Source records start

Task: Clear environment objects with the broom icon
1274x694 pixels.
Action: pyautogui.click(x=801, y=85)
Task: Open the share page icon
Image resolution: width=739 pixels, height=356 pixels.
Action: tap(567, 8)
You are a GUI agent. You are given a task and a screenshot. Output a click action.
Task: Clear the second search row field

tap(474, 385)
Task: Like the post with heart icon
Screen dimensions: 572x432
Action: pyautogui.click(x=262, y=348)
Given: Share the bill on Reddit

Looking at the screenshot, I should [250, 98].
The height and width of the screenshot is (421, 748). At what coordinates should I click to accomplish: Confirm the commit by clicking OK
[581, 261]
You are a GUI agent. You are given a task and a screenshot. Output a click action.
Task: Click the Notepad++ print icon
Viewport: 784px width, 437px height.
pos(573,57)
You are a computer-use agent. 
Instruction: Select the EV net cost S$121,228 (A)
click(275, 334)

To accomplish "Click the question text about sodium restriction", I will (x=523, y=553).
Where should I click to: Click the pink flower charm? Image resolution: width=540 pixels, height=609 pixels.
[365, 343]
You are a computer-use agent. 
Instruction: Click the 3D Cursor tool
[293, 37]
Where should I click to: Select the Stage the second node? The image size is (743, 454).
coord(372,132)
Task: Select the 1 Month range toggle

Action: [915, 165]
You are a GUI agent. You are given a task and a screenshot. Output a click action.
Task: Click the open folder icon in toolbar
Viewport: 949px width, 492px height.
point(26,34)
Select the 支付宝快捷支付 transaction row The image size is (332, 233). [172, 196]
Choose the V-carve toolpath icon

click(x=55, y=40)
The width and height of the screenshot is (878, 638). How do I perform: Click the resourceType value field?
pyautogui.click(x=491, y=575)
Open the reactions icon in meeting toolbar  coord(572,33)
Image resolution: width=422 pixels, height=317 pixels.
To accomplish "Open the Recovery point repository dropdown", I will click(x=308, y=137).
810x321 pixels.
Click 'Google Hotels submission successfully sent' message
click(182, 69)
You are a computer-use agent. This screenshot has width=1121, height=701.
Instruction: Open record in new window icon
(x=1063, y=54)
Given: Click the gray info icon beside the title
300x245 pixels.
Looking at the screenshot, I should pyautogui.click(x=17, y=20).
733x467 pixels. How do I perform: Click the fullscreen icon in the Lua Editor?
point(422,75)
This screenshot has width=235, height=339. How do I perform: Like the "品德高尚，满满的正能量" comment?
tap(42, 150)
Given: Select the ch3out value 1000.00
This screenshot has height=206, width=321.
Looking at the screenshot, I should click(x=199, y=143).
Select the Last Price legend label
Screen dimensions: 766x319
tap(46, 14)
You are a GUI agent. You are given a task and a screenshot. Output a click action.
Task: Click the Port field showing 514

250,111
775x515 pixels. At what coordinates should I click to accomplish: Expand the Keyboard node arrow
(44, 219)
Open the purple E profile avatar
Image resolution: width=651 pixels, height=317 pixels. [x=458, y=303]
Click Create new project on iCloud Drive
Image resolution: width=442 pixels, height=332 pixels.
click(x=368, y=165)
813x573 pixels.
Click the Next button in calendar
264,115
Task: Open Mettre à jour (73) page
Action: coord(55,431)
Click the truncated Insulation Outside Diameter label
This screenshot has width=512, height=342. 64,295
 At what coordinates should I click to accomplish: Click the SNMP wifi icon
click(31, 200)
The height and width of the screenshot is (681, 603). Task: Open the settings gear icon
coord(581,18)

Source records end

[To do]: Reproduce every line of the records above verbatim.

[Reply to the exercise]:
Task: Clear environment objects with the broom icon
1274x694 pixels.
Action: pyautogui.click(x=801, y=85)
Task: Open the share page icon
Image resolution: width=739 pixels, height=356 pixels.
Action: tap(567, 8)
You are a GUI agent. You are given a task and a screenshot. Output a click action.
Task: Clear the second search row field

tap(474, 385)
Task: Like the post with heart icon
Screen dimensions: 572x432
Action: pyautogui.click(x=262, y=348)
Given: Share the bill on Reddit

Looking at the screenshot, I should [250, 98].
The height and width of the screenshot is (421, 748). At what coordinates should I click to accomplish: Confirm the commit by clicking OK
[581, 261]
You are a GUI agent. You are given a task and a screenshot. Output a click action.
Task: Click the Notepad++ print icon
Viewport: 784px width, 437px height.
pos(573,57)
You are a computer-use agent. 
Instruction: Select the EV net cost S$121,228 (A)
click(275, 334)

To accomplish "Click the question text about sodium restriction", I will (x=523, y=553).
Where should I click to: Click the pink flower charm? Image resolution: width=540 pixels, height=609 pixels.
[365, 343]
You are a computer-use agent. 
Instruction: Click the 3D Cursor tool
[293, 37]
Where should I click to: Select the Stage the second node? The image size is (743, 454).
coord(372,132)
Task: Select the 1 Month range toggle

Action: [915, 165]
You are a GUI agent. You are given a task and a screenshot. Output a click action.
Task: Click the open folder icon in toolbar
Viewport: 949px width, 492px height.
point(26,34)
Select the 支付宝快捷支付 transaction row The image size is (332, 233). [172, 196]
Choose the V-carve toolpath icon

click(x=55, y=40)
The width and height of the screenshot is (878, 638). How do I perform: Click the resourceType value field?
pyautogui.click(x=491, y=575)
Open the reactions icon in meeting toolbar  coord(572,33)
Image resolution: width=422 pixels, height=317 pixels.
To accomplish "Open the Recovery point repository dropdown", I will click(x=308, y=137).
810x321 pixels.
Click 'Google Hotels submission successfully sent' message
click(182, 69)
You are a computer-use agent. This screenshot has width=1121, height=701.
Instruction: Open record in new window icon
(x=1063, y=54)
Given: Click the gray info icon beside the title
300x245 pixels.
Looking at the screenshot, I should pyautogui.click(x=17, y=20).
733x467 pixels. How do I perform: Click the fullscreen icon in the Lua Editor?
point(422,75)
This screenshot has width=235, height=339. How do I perform: Like the "品德高尚，满满的正能量" comment?
tap(42, 150)
Given: Select the ch3out value 1000.00
This screenshot has height=206, width=321.
Looking at the screenshot, I should click(x=199, y=143).
Select the Last Price legend label
Screen dimensions: 766x319
tap(46, 14)
You are a GUI agent. You are given a task and a screenshot. Output a click action.
Task: Click the Port field showing 514

250,111
775x515 pixels. At what coordinates should I click to accomplish: Expand the Keyboard node arrow
(44, 219)
Open the purple E profile avatar
Image resolution: width=651 pixels, height=317 pixels. [x=458, y=303]
Click Create new project on iCloud Drive
Image resolution: width=442 pixels, height=332 pixels.
click(x=368, y=165)
813x573 pixels.
Click the Next button in calendar
264,115
Task: Open Mettre à jour (73) page
Action: coord(55,431)
Click the truncated Insulation Outside Diameter label
This screenshot has width=512, height=342. 64,295
 At what coordinates should I click to accomplish: Click the SNMP wifi icon
click(31, 200)
The height and width of the screenshot is (681, 603). Task: Open the settings gear icon
coord(581,18)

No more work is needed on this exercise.